Hunter Derby

QUESTION: What do you like to see in a derby horse? What do derbies do or should do for the hunter industry? Are the courses getting too tough for hunters and inviting equitation horses and jumpers?

Hunter Derby classes have gained popularity at many AA and A-rated competitions, offering prize money and a two (or more) round format. A minimum of two judges utilize the open numerical system to score competitors and are evaluating performance, hunter pace, jumping style, quality and substance, and movement.
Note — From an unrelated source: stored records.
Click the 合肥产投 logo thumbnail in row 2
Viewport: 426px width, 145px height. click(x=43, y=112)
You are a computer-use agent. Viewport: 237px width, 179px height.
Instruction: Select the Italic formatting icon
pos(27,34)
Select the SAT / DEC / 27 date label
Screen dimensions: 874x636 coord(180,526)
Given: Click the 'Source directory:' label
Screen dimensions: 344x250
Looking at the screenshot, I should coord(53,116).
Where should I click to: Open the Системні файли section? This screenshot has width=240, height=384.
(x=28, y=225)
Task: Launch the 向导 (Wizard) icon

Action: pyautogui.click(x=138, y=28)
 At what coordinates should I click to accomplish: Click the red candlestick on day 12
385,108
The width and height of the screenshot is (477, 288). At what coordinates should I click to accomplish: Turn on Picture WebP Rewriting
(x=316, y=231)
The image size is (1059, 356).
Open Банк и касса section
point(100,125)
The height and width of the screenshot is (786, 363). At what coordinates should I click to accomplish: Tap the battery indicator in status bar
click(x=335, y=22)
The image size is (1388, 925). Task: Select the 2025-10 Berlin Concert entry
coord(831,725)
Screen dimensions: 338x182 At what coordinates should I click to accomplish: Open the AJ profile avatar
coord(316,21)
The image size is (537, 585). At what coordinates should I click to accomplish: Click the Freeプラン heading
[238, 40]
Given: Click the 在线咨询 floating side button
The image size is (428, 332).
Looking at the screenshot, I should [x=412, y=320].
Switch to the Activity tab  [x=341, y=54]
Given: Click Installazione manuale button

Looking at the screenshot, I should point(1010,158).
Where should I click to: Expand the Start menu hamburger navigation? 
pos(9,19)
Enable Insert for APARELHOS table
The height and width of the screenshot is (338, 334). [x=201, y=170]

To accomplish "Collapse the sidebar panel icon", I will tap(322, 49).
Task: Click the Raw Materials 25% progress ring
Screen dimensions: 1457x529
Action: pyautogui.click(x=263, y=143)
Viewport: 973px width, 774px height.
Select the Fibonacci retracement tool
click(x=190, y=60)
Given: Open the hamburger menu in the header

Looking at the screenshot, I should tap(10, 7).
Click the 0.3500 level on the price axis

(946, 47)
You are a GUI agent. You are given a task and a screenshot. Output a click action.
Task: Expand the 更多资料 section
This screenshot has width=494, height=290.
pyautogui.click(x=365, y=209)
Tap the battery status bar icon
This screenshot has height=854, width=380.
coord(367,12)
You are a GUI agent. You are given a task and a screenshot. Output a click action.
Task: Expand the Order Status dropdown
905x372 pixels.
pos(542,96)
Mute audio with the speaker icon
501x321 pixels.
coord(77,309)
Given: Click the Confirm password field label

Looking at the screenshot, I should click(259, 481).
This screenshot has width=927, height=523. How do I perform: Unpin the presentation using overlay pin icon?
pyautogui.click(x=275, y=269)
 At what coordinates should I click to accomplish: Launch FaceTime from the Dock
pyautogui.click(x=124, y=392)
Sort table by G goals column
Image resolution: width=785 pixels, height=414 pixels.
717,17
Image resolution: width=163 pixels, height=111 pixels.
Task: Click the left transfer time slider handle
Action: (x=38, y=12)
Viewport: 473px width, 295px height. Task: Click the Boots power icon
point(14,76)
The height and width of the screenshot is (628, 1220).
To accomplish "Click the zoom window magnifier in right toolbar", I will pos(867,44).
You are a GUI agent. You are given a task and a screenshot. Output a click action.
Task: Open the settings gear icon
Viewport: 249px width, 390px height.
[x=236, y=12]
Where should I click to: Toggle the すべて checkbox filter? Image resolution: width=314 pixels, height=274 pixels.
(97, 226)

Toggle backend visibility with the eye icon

Obstacles are reminiscent of the hunt field and offer a variety of appearances, such as natural post and rail, stone wall, white board fence or gate, coop, hedges, logs and natural foliage. Natural obstacles such as banks and ditches are allowed. Often a Handy Hunter Round simulates riding over hunt country and the course incorporates options such as tight turns, clever options for jump approaches, hand galloping and trotting a fence. The highest-scoring (usually 12) horse-and-rider combinations after the first round are eligible to return for the second round. The pair with the highest two-round score is declared the class winner.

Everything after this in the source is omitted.